Vue de l’exposition « Risen from Ruins » au musée national de Beyrouth, consacrée aux découvertes du site de Tell Fadous-Kfarabida. Photo fournie par le ministère de la Culture
« Risen from Ruins » (Ressuscité des ruines). Un ensemble de 38 artefacts issus des fouilles de tell Fadous-Kfarabida, site du bronze ancien à moyen situé à 12 kilomètres au nord de Byblos, est exposé au musée national de Beyrouth. Des sceaux-cylindres, des outils en os, des jarres et des tessons de poterie du bronze moyen fournissent des informations sur les échanges commerciaux et la vie quotidienne (cuisine, stockage), ainsi qu’une poutre-échelle destinée à des constructions à grande portée et, pour un aperçu du raffinement de cette ancienne communauté, une balance en ivoire permettant de peser de petites quantités.
Des objets exhumés avant que le site ne soit dégradé par les dents éventreuses du bulldozer qui a démoli les couches supérieures du tell, causant des dommages irréversibles. « La destruction est d’autant plus choquante qu’elle intervient après des années de dialogue avec le propriétaire de la parcelle, dont les plans de construction ont été réexaminés et jugés irréalisables en raison d’importantes couches archéologiques », raconte Hermann Genz, professeur d’archéologie à l’Université américaine de Beyrouth (AUB) et directeur scientifique des fouilles de tell Fadous-Kfarabida.

Grâce à l’intervention rapide des habitants de la localité et de la municipalité de Kfarabida, en coordination avec la Direction générale des antiquités (DGA), les travaux de terrassement ont été stoppés et les couches des niveaux inférieurs ont été sauvées in extremis. Celles-ci ont révélé les vestiges d’une communauté organisée datant d’environ 3000-2500 avant J.-C. : des fortifications ; deux grands bâtiments, dont l’un est constitué d’une imposante salle de 8 x 6 mètres, et l’autre comprend plusieurs pièces, dont une chambre de stockage des aliments ; deux quartiers d’habitation, séparés par des ruelles d’environ deux mètres de large et divisés en plusieurs unités d’habitation. Les constructions sont faites de murs en moellons et de mortier d’argile.
Le ministre de la Culture, Ghassan Salamé, a classé le tell Fadous-Kfarabida « site protégé », assurant ainsi la sauvegarde du patrimoine.
Un avant-poste de Byblos
Situé à environ deux kilomètres au sud de Batroun, Fadous, dans le district de Kfarabida, est l’un des rares villages de la côte libanaise à avoir échappé au développement urbain. Son tell, de caractère exceptionnel, présente une longue histoire d’occupation humaine, allant du chalcolithique au bronze moyen, avec un apogée au bronze ancien, caractérisé par la naissance des premières cités-États en Mésopotamie (comme Uruk vers 4500 avant J.-C.) et l’émergence d’une société proto-étatique en Égypte, marquant la transition vers la civilisation urbaine.

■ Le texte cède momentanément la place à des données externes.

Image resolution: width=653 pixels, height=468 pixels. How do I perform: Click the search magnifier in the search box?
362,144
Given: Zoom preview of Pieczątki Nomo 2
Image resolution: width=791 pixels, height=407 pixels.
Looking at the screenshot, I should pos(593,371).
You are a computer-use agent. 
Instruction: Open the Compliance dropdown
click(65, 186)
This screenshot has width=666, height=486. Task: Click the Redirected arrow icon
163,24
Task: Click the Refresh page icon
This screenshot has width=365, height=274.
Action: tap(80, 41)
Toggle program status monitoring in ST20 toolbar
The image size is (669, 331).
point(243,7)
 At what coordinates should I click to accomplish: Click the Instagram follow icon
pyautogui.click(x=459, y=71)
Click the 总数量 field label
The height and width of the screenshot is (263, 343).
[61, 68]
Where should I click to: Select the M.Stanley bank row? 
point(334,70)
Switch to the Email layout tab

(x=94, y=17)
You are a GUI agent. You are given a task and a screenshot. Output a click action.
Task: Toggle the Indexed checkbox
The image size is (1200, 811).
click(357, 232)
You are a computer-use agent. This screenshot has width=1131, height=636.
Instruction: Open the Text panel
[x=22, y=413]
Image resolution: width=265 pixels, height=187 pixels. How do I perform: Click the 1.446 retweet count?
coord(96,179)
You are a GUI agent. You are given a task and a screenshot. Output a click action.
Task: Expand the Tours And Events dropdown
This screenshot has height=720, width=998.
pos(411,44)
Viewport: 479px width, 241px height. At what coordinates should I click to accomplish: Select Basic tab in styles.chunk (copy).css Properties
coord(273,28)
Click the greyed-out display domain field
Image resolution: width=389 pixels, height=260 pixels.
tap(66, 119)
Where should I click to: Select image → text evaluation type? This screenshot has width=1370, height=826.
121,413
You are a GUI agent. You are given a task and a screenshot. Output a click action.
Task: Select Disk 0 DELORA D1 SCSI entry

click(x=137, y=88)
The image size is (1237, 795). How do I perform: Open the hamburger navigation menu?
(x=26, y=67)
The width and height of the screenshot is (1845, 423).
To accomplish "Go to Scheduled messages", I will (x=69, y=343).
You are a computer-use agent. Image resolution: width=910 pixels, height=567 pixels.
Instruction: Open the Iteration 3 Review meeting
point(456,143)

Bien que sa superficie soit d’à peine un hectare et demi, « le site présente les caractéristiques d’une ville, avec des structures publiques et des fortifications. C’est à cette époque que les premiers échanges commerciaux avec l’Égypte ont débuté », explique Hermann Genz. « Les excavations, ajoute-t-il, ont apporté des informations cruciales pour comprendre l’histoire économique et sociale de la région. Les découvertes faites l’ont étroitement lié à Byblos, l’un des principaux centres de l’époque. Nous pensons que le tell Fadous était un avant-poste de Byblos, un lieu de rassemblement des produits agricoles pour leur stockage et leur expédition. La culture matérielle (objets créés ou utilisés) est absolument identique. Des empreintes de sceaux-cylindres, des jarres de stockage et même une empreinte de sceau identique, trouvée à la fois à Byblos et à tell Fadous-Kfarabida, témoignent de liens administratifs et économiques étroits. »
Les fouilles ont également mis au jour des scarabées, des poteries égyptiennes, des bijoux et des armes en bronze. Les strates de l’âge du bronze regorgent de secrets. Les fouilles, qui vont se poursuivre, pourraient apporter de nouvelles informations sur les origines de l’établissement.